Ganei HaEla (Hebrew: גני האלה) is a community of Beit Shemesh in Israel with 96 homes geared toward Dati Leumi Torani and Modern Orthodox Jews.

== Etymology ==
Ganei HaEla is located close to Emek HaEla (Hebrew: עמק האלה) which also inspired its name. The Emek HaEla is where Dovid HaMelech fought Goliath (Shmuel Alef 17:2).

== History ==
Ganei Haela is a planned community located in Ramat Beit Shemesh. It began with two neighbors Rabbi Dovid Gottlieb and Yehuda Fulda who both made aliyah from the USA. They brought in Shelly Levine of Tivuch Shelly to market the project.

== Demographics ==
The residents of Ganei HaEla will be only Orthodox Jews, specifically Dati Leumi Torani. The neighborhood will be mostly a community of English-speaking olim from the USA, UK and Canada.

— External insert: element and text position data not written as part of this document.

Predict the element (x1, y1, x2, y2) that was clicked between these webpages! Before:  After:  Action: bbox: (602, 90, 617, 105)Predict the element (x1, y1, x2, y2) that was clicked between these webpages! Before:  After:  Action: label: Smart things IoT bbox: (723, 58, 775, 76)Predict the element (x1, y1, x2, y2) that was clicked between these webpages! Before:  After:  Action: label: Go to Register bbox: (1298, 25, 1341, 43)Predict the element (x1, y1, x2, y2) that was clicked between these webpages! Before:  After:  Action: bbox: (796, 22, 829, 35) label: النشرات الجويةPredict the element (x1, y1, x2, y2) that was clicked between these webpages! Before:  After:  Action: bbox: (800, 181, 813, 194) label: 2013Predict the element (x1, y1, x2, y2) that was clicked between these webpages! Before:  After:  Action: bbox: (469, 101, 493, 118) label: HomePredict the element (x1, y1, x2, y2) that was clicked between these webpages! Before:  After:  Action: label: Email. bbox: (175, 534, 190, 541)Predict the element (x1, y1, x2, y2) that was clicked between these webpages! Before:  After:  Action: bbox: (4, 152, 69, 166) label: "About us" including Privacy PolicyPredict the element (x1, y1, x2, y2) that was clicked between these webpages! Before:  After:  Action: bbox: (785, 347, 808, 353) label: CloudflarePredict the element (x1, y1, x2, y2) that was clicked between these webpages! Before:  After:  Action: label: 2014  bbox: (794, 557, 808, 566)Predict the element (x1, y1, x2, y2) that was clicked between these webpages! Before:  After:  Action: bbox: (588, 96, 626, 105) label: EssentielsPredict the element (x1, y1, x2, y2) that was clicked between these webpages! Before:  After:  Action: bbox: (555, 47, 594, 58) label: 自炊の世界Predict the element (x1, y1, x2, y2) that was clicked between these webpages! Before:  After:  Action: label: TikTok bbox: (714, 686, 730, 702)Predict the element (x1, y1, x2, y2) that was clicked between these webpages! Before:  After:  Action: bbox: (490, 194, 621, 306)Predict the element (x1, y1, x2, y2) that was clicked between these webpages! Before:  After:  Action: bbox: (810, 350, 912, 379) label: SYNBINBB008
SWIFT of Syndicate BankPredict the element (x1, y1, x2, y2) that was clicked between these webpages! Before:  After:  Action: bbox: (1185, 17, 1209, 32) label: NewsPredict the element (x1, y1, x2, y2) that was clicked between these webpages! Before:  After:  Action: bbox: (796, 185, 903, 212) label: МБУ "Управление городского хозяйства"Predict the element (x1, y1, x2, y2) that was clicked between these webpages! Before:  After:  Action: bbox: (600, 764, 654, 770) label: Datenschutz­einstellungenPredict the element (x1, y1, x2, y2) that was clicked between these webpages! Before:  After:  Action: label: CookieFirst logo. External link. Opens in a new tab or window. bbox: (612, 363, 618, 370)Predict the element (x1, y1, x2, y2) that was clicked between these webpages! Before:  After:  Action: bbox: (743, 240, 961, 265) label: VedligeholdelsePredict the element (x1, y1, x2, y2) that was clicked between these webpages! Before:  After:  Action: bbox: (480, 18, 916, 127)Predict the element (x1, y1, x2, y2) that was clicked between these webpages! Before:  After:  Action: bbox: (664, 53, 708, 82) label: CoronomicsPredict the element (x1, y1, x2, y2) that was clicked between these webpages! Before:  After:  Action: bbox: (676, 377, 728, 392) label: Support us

== Synagogue and Religious Leadership==
Ganei HaEla will have one Central synagogue under the leadership of Rabbi Dovid Gottlieb. Rabbi Gottlieb is the former Rabbi of Congregation Shomrei Emunah in Baltimore. He received his rabbinic ordination from Yeshiva University (RIETS), where he was also a member of Wexner Kollel Elyon. In addition to publishing numerous articles and co-editing two scholarly works, Rabbi Gottlieb is the author of Ateret Yaakov, a book of in-depth essays about a wide range of halachic topics. Currently he is a Rebbe for the Overseas Program at Yeshivat Har Etzion (Gush).

== American Style Construction ==
Ganei HaEla is the first project in Israel to utilize lightweight steel and drywall construction. Almost every single home in Israel is built from cement and block.